Exercise brief
Only the number is needed: how many lines of the entries below contain the word "bell".

Records from a data collection
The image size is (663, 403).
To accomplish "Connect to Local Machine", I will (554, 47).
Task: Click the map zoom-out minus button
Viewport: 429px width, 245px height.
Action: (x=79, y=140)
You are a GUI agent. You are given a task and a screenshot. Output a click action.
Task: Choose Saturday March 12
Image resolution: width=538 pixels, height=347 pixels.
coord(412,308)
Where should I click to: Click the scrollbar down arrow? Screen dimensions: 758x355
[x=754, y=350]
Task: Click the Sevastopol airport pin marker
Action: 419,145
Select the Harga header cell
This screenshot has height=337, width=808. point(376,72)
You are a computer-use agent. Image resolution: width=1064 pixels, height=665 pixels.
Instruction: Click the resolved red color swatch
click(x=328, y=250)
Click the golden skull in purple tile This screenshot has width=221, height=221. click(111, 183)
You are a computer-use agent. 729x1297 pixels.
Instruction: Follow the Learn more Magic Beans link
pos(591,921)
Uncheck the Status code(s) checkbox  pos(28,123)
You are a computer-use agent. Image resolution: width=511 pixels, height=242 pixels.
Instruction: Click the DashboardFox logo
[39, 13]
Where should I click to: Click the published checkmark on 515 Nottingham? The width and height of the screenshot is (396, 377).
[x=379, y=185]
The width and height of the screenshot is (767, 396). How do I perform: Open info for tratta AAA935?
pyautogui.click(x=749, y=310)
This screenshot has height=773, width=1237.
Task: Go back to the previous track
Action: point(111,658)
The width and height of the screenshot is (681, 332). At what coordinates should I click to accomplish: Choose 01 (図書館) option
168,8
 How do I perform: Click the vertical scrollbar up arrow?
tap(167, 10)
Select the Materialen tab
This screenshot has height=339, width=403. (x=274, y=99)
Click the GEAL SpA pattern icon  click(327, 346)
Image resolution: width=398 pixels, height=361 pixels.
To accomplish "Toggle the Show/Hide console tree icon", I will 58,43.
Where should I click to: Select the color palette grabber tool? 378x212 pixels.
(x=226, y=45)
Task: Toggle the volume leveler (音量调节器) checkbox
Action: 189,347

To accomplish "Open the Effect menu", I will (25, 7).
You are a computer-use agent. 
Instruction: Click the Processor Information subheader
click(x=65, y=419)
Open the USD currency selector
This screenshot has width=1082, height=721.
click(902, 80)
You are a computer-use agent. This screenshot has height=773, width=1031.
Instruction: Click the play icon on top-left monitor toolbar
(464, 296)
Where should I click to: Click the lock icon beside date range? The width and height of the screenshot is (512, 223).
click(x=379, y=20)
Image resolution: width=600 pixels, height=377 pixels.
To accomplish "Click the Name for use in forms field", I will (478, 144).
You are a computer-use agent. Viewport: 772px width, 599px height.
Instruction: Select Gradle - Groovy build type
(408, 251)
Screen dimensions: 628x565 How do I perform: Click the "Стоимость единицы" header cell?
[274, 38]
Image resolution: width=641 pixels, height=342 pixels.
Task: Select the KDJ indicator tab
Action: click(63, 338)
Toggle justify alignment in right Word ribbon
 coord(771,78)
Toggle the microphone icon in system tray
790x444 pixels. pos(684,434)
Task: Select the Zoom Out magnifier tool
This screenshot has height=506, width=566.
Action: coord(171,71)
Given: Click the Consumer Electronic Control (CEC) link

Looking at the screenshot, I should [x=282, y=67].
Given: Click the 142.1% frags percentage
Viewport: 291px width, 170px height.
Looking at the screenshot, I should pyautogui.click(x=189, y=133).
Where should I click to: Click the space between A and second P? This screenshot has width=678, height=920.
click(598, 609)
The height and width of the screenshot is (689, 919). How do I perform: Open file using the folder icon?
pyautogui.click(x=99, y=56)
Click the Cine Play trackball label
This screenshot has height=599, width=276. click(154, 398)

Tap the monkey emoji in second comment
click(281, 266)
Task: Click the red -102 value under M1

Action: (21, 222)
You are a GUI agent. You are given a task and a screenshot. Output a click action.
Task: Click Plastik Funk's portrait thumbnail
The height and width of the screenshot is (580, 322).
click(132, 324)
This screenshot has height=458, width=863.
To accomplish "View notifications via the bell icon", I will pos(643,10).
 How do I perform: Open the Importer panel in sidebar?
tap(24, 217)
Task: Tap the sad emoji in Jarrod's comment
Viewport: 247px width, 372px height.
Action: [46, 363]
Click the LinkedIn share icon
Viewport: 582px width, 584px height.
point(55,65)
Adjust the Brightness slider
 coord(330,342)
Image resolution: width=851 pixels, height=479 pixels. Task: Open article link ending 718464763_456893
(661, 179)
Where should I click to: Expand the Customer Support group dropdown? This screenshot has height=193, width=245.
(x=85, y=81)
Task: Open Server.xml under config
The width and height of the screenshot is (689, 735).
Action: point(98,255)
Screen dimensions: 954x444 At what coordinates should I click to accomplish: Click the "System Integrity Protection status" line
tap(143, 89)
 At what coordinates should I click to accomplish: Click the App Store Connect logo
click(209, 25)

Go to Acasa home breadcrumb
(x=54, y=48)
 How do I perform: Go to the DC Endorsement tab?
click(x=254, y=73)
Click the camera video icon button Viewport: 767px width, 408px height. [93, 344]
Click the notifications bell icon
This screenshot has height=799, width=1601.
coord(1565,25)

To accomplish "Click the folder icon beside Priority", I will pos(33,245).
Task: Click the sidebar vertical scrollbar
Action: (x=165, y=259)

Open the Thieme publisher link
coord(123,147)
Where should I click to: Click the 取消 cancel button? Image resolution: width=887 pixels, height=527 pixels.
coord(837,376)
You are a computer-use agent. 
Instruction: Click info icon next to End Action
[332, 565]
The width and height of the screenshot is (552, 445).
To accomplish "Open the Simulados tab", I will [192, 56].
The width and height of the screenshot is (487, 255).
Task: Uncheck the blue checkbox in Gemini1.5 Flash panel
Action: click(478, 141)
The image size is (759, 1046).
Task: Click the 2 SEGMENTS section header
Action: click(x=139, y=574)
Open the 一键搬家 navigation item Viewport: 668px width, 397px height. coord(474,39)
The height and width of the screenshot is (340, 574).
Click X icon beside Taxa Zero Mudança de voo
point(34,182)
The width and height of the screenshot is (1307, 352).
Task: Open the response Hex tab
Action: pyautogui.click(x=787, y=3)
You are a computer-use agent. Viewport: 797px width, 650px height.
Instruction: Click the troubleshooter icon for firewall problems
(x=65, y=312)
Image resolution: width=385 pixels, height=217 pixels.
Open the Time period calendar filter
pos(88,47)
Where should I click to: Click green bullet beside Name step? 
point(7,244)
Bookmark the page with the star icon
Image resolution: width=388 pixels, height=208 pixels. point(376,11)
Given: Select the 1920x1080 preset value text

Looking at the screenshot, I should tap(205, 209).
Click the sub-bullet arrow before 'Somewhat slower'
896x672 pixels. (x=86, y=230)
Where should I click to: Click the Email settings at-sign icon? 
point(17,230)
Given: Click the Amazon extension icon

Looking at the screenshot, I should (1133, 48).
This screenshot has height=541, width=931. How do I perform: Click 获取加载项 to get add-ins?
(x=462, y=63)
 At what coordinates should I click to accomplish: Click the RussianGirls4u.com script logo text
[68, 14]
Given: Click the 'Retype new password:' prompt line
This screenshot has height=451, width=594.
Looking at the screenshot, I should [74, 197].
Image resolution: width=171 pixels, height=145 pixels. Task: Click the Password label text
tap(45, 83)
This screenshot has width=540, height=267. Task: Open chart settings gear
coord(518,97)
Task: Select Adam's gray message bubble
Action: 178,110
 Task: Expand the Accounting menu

The completed task
2